Project 1
Colorizing the Gorskii collection
In this project, I attempted to colourize the digitized Gorskii collection. The collection contains many images, each made up frome a set of 3 greyscale images. These greyscale images represent the images captured by Gorskii, where each greyscale image is a negative of blue, green, red components of the entire coloured image. In this project, I attempt to do 3 things, crop out the edges of the scanned collection, allign each colour to create a final coloured image, and finally, enhance the image as much as possible.
The Core Process
The first step in the process was to crop the edges. I first seperated the images into thirds, then cropped 5% of the image off each edge. This resulted in an image without the black and white borders.
The second step was to allign these images together. This was the hardest part as I needed to find an effecient way to align large images without using a overly computationaly intensive algorithm. The original method was to use the sum of the normalized cross correlation of two pictures (a higher score is better) to calculate how closely the two images aligned. This method worked for smaller jpg images, however, for larger tif images, a better method was needed. For example, checking a range of only 10 pixle horizontal and vertical shifts would create 100 calculations, with some image sizes being up to about 4000x4000 pixles in dimension. Therefor, an image pyramid was used, to scale down the resolution of the images and calculate the alignment, then having a reasonable guess on the horizontal and verticle shifts, the image would then be scaled up, and the guess would be refined. This method called an "image pyramid" dramatically reduced the time it took to align the images.
Finally, having calculated the shifts needed to align the images, the negatives were turned into positives, and stacked to form a 3-channel RGB representation of the coloured image.
Issues, Bells, and Whistles
When NCC Doesn't Work
There are some issues with the algorithm described. For one, if the intensities of the filters a very different, then this method fails to allign the image. You can see this with the image "Emir", where his dress is solid blue. This makes the blue filter very intense in that region, while the other filters are nearly zero. This means the NCC score will be low, depite being in the right region. Using the NCC score method yields the folliwng allignment.

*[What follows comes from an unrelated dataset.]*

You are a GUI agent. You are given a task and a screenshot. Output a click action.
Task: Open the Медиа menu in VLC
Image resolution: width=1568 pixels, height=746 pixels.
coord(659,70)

As such, a change was needed. The solution I decided upon was to identify the edges of the image, since the cloak and it pattern made very distinguished lines. Then using the image of just the lines, use those to calculate the shifts needed with the NCC method. The result looked like this:
Finally, the shifts were calculated and the final shifts were applied to the colour filters.
Normalization
Another issue I found was that image normalization helped with the alignment of images. I suspect this is because if the image was very bright to begin with, the difference between NCC scores would be small wherever you shifted the image. Normalization helps with this because it scales the darkest value and brightest values, to the min and max of the intensity range. Therefore, the normalization stretches out the NCC differences, allowing there to be a greater difference between the NCC score of good alignment and the NCC score of of bad alignment.
Black Point adjustment and Contrast Adjustment
Lastly, all the images shown have had an automatic blackpoint adjustment and a manual contrast adjustment. The blackpoint adjustment find the 2nd percentile pixle value of each filter, and zeros them out. This allows the light exposed old filter, to have more distinct blacks.
Gallery
The shifts used for all these images are (shifts of G and R relative to B. [x, y]):
cathedral.jpg [[ 2 5] [ 3 12]] church.tif [[ 3 25] [-4 58]] harvesters.tif [[ 16 59] [ 13 124]] hut.jpg [[ 5 5] [ 6 11]] icon.tif [[17 40] [23 89]] lady.tif [[ 8 56] [ 10 118]] melons.tif [[ 10 83] [ 13 179]] monastery.jpg [[ 2 -3] [ 2 3]] onion_church.tif [[ 25 52] [ 36 108]] roses.jpg [[ 0 5] [-3 11]] sculpture.tif [[-11 33] [-27 139]] self_portrait.tif [[ 29 79] [ 36 176]] spire.jpg [[ 1 5] [ 2 12]] three_generations.tif [[ 13 53] [ 11 112]] tobolsk.jpg [[2 3] [3 6]] train.tif [[ 4 42] [31 86]] emir.tif [[22, 51] [41, 107]]
If unsure what the image name is, use save-as feature of browser, it will display the name of the image.